Kamis, 22 November 2007

MEMAHAMI HERMENEUTIKA

MEMAHAMI HERMENEUTIKA :
“Sebuah Pengantar”

Kata Hermeneutika berasal dari bahasa Yunani hermenuein, hermenus yang berarti penafsiran, ungkapan, pemberitahuan atau terjemah. Ia diambil dari kata hermes, utusan para dewa dalam mitologi Yunani. Meskipun ia sendiri adalah dewa yang mempunyai peran sebagaimana dewa Mesir kuno Theth (dewa kata), kalau dicermati lebih dalam, sebetulnya kedua dewa ini mempunyai peran yang berbeda. Dewa Theth kata-katanya bersifat naratif sedangkan Hermes bersifat formatif-ilustratif. Agaknya perpaduan ini merupakan keharusan, karena makna suatu mitos terbentuk dari narasi dan forma.

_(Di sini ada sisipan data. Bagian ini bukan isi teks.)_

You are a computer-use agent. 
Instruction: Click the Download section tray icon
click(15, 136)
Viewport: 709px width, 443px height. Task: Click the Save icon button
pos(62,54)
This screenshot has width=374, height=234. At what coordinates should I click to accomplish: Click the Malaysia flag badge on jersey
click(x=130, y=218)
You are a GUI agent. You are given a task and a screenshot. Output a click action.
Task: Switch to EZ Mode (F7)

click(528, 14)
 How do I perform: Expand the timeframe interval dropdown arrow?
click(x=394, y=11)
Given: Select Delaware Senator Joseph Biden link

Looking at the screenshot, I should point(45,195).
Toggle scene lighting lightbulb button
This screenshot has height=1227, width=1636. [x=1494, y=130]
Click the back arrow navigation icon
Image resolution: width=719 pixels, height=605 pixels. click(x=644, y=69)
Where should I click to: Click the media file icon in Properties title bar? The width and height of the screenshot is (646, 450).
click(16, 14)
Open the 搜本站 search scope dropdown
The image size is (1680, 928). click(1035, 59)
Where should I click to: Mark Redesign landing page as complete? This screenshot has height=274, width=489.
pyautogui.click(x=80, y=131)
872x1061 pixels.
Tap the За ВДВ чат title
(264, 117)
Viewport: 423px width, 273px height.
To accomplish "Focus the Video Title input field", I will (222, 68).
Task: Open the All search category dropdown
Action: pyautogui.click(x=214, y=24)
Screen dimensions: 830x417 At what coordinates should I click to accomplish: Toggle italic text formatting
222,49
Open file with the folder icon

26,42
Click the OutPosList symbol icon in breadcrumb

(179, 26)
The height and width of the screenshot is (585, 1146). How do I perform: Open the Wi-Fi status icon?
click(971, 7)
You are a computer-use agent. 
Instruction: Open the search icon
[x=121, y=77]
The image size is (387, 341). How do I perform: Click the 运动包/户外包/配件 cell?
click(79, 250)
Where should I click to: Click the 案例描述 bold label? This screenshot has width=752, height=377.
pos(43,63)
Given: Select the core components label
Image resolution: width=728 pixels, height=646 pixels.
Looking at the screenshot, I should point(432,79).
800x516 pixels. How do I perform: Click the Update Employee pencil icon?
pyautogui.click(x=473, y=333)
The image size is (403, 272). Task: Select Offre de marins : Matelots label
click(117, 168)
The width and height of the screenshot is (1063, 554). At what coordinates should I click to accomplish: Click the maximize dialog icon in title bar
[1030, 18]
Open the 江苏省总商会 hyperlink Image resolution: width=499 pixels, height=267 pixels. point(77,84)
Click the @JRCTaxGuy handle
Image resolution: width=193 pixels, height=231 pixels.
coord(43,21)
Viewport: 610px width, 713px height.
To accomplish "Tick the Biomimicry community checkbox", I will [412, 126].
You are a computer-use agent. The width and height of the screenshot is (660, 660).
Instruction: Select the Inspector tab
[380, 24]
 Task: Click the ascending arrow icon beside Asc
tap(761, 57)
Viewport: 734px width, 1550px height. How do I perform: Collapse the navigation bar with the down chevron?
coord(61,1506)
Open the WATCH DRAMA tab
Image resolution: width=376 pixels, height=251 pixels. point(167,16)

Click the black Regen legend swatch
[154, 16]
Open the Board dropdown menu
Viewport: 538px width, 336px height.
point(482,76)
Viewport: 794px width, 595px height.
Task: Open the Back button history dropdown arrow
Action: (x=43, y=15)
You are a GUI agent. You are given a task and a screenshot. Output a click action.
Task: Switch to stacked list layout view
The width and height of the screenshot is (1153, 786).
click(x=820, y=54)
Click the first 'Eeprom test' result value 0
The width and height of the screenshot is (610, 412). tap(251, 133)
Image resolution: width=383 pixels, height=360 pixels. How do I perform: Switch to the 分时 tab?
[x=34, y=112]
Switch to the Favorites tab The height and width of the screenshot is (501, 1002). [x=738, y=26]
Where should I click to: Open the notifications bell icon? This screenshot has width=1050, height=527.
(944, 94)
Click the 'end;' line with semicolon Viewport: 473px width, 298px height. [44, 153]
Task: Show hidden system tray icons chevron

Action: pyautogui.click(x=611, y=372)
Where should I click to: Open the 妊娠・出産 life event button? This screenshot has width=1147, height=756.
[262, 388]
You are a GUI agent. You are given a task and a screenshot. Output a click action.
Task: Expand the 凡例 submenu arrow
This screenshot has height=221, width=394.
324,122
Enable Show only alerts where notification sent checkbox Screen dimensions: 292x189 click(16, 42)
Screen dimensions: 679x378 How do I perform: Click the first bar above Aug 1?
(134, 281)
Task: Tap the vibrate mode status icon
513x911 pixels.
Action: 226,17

Theth disebut juga juru tulis para dewa, “dewa tulisan”, pencipta pena dan tinta, penutur agung, penguasa tulisan dari Mesir. Ia juga kata pemula yang menyebabkan alam ini ada. Di samping itu ia berperan sebagai jaksa di pengadilan akhir hayat. Secara singkat bisa dikatakan bahwa Theth adalah symbol (pertanda) dari kata, kata pencipta, pengatur, pemusnah alam ini, sekaligus juga yang berperan mengadili. Dan karakteristik kata ini adalah samar, tidak akan pernah jelas. Sebab dengan kesamaran itu kehidupan bisa dinamis dan abadi.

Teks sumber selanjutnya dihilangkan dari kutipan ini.